Article IX - Property and Finances
- Operating Funds. All operating funds of the corporation shall be deposited or invested in the name of the corporation as directed by the Board of Directors. All corporation funds received by any member, director, officer, employee, or agent of the corporation in connection with any activity of the corporation shall be held in trust for, and immediately delivered to, the corporation through its Treasurer or his designee.
- Execution of Contracts. The Board of Directors may authorize any officer(s) or agent(s) of the corporation to enter into any contract or execute or deliver any instrument in the name of and on behalf of the corporation. Such authority may be general or confined to specific instances.
- Signing of Financial Instruments. All checks, drafts, or orders for payment of money, notes, or other evidence of indebtedness issued in the name of the corporation, shall be signed by such officer(s) or agent(s) of the corporation and in such manner as the Board of Directors may designate from time to time.
- Auditors. Auditors shall be appointed or terminated by the Executive Committee.
- Dissolution. Upon the dissolution of the Association, the Association shall, after paying or making provisions for the payment of all liabilities of the Association, dispose of all assets of the Association that are held exclusively for the purposes of the Association in a manner consistent with the requirement for organizations covered under section 501(c)(6) of the Internal Revenue Code.

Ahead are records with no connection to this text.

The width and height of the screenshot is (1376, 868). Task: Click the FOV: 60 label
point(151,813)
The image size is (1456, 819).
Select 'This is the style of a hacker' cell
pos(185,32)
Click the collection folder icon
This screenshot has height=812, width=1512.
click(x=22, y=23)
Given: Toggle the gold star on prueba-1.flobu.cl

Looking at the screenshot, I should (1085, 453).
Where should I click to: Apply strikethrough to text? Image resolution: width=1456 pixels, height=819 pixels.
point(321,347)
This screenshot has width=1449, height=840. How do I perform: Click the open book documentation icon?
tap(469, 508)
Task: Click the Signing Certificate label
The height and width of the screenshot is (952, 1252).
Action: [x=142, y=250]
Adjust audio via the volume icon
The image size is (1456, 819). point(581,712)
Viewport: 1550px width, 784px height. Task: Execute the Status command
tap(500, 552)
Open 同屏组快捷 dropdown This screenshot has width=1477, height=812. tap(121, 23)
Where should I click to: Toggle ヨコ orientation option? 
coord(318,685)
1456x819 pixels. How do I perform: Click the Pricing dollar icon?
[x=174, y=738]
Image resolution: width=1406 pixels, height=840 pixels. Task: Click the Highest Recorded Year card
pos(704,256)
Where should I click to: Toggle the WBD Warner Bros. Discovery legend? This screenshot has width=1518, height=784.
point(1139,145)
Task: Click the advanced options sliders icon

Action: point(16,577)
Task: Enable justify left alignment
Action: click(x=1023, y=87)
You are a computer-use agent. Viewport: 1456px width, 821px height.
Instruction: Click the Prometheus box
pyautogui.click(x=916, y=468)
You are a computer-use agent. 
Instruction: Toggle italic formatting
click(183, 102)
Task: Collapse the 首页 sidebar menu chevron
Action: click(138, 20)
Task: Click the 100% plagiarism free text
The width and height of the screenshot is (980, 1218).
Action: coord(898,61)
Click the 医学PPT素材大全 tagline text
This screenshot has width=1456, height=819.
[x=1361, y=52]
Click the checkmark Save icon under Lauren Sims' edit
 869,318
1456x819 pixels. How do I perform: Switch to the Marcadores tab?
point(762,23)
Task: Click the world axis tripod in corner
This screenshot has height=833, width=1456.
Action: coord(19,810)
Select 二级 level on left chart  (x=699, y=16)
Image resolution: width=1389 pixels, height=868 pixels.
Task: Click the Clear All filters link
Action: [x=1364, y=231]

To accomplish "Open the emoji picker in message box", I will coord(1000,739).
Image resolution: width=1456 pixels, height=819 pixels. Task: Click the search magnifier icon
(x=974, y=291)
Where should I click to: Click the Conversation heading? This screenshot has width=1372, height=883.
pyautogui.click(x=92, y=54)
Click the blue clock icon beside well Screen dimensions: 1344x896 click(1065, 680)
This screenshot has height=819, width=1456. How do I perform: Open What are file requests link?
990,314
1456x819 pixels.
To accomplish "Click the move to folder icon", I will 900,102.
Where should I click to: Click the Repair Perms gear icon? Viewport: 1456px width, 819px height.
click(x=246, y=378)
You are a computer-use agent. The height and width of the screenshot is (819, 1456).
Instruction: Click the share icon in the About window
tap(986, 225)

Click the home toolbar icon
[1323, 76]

Article X - General Provisions
- Fiscal Year. The fiscal year of the corporation shall be from April 1 to March 31 as fixed by the Board of Directors.
- Books and Records. Correct books of account of the activities and transactions of the Association shall be kept at the office of the Association. These shall include a minute book, which shall contain a copy of the Certificate of Incorporation, a copy of these Bylaws, and all minutes of meetings of the Board of Directors.